Rugby Canada faces tough year because of global pandemic
Canada's national teams have been grounded since COVID-19 outbreak
Rugby Canada reported a deficit of $41,336 for the year ending Dec 31, 2019, down from $178,610 the previous year.
And thanks to the magic of accounting, factoring in amortization costs on the Al Charron National Training Centre in Langford, B.C., it was a second consecutive "cash-positive" year for the sport's governing body.
Call it the lull before the COVID-19 storm.
Canada's national teams have been grounded by the global pandemic. The senior men's side has not played since last fall's World Cup and Major League Rugby, home to some 50 Canadians, cancelled the remainder of the 2020 season in March.
The Canadian women, who are slated to play in the World Cup next year, have been idle since November.
Both sevens teams are awaiting word on what lies ahead. The 2019-20 season was cut short and World Rugby has already cancelled the combined men's and women's stops in Dubai and Cape Town, provisionally scheduled for Nov. 26-28 and Dec. 4-6, respectively.
On the plus front, the money-earning men's Canada Sevens went ahead in Vancouver as planned in March.
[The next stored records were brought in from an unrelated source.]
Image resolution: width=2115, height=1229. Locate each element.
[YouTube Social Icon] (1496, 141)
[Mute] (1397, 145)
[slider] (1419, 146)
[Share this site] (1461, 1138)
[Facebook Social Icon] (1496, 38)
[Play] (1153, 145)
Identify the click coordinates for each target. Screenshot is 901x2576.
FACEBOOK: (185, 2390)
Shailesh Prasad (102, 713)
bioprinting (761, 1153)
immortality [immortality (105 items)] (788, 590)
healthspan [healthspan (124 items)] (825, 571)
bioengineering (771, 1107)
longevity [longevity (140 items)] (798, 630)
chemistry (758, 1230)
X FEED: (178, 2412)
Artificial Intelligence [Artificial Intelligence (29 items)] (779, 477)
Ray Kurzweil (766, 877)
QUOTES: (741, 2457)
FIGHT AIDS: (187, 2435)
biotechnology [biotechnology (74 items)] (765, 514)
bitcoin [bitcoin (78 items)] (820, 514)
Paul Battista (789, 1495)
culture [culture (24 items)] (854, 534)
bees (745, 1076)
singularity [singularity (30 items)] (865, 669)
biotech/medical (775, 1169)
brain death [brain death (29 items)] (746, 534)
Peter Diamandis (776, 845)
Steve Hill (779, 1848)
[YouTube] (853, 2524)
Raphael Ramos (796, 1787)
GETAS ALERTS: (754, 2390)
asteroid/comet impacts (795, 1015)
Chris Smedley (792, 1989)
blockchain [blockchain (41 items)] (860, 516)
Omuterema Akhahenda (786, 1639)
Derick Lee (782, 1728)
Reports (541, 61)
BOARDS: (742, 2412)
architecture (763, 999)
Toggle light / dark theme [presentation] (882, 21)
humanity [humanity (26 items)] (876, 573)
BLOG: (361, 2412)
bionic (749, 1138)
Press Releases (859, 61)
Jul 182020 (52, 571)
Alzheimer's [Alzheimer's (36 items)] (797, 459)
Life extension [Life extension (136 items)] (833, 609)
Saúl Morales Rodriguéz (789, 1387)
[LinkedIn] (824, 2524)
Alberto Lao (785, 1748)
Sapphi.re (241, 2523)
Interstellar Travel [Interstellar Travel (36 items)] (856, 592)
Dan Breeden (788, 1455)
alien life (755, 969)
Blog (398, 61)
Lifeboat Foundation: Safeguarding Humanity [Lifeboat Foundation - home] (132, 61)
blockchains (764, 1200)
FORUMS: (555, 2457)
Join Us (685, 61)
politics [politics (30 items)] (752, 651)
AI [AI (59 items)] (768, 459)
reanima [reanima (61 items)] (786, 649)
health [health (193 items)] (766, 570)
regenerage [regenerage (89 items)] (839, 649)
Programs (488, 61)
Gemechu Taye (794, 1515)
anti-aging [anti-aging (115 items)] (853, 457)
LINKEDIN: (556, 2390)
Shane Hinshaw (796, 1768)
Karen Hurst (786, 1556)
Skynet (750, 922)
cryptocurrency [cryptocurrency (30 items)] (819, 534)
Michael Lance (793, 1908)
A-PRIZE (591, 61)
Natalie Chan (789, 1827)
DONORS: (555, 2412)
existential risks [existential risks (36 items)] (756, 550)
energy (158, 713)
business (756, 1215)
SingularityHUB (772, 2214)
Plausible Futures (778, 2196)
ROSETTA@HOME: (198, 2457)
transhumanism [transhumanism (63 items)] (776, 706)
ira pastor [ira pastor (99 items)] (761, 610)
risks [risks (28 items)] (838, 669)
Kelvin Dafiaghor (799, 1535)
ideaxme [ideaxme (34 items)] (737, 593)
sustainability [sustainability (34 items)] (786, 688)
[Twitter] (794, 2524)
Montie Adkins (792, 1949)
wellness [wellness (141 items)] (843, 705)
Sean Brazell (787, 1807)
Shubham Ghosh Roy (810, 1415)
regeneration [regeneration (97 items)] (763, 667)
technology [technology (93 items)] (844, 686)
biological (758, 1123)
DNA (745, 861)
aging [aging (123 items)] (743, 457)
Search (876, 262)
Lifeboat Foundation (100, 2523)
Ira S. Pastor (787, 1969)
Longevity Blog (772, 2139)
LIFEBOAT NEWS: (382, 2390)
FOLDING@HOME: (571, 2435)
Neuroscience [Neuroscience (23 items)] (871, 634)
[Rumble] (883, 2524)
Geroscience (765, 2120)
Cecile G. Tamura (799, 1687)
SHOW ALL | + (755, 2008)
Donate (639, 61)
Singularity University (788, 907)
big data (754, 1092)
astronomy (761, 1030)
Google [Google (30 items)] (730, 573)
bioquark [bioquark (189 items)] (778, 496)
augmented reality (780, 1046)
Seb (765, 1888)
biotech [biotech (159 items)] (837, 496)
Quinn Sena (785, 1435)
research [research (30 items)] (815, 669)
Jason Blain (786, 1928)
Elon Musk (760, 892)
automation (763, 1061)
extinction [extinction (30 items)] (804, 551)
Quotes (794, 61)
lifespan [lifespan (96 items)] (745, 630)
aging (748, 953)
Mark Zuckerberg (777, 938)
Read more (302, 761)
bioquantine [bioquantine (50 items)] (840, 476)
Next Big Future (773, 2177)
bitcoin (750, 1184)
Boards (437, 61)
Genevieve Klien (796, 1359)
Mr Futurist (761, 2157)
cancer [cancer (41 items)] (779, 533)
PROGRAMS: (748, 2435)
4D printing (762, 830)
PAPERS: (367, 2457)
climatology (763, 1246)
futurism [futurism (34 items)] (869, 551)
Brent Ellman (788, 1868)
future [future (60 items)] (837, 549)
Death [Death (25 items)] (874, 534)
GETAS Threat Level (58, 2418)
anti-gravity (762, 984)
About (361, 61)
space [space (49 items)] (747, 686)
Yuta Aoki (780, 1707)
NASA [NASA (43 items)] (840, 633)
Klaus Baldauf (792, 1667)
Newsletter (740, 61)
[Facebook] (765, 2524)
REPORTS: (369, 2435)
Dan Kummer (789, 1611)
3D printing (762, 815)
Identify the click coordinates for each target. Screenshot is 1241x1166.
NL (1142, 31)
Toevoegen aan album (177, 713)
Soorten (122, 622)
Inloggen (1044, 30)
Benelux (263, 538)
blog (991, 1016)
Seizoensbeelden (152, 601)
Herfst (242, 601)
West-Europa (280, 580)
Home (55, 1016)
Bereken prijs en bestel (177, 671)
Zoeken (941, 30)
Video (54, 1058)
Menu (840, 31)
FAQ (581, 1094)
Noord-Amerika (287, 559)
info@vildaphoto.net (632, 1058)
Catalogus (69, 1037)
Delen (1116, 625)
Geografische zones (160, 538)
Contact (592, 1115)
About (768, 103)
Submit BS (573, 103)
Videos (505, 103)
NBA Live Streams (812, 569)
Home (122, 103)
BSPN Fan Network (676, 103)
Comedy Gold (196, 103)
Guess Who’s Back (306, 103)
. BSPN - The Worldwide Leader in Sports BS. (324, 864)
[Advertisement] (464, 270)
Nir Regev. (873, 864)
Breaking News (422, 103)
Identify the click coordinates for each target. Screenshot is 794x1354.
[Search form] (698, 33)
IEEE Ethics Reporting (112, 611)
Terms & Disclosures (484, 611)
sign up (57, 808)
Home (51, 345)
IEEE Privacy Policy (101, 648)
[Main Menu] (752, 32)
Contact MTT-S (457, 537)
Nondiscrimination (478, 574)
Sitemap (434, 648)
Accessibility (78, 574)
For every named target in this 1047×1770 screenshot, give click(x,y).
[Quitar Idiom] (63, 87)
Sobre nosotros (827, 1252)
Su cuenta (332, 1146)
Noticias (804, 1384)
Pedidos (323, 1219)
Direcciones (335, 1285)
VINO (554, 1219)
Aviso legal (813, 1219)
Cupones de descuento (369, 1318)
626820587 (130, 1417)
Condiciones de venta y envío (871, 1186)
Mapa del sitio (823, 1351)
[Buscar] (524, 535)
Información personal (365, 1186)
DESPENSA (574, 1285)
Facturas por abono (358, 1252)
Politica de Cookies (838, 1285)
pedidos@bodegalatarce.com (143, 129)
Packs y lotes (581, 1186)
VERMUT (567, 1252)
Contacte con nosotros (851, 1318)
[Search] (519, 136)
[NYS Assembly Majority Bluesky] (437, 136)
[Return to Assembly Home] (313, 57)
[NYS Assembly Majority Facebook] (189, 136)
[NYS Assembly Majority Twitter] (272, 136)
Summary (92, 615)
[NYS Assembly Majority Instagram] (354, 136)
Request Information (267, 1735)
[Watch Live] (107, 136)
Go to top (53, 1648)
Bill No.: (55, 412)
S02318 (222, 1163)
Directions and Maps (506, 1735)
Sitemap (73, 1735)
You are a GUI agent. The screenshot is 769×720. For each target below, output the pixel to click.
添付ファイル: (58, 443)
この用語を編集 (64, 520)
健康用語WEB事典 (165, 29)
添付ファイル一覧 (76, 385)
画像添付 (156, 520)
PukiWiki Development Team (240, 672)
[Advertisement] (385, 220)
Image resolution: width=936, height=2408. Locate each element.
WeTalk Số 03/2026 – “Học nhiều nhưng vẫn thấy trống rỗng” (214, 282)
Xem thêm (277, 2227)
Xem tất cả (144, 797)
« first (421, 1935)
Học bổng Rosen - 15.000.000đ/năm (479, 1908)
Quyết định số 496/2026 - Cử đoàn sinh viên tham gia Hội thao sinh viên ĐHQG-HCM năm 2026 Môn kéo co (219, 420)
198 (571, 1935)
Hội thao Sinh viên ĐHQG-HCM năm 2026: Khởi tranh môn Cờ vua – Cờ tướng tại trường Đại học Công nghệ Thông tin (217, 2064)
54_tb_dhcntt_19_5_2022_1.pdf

But the women's event in Langford never happened.
The bottom line is going to take a beating this year.
"We are running a number of different models that see us reducing in size and expenditure and revenue collection from 25 per cent to 60-plus per cent," said Rugby Canada's chairman Tim Powers. "So much is going to depend on what is happening.
"The two challenges now for any rugby organization around the world are the actual revenue and the actual rugby."
Powers said Canada may have no games until 2021, meaning reduced revenue and expenses. The men's 2020 schedule has been wiped clean to date with fall test matches against the U.S. a question mark given the border.
"All of this is out of our hands at the moment," he said. "It's governed by the quagmire of international borders, the free flow of COVID, restrictions domestically. So I can't give you a clear answer on any of that because we just don't have a clear path of what our activities would be, which would drive a lot of our spending."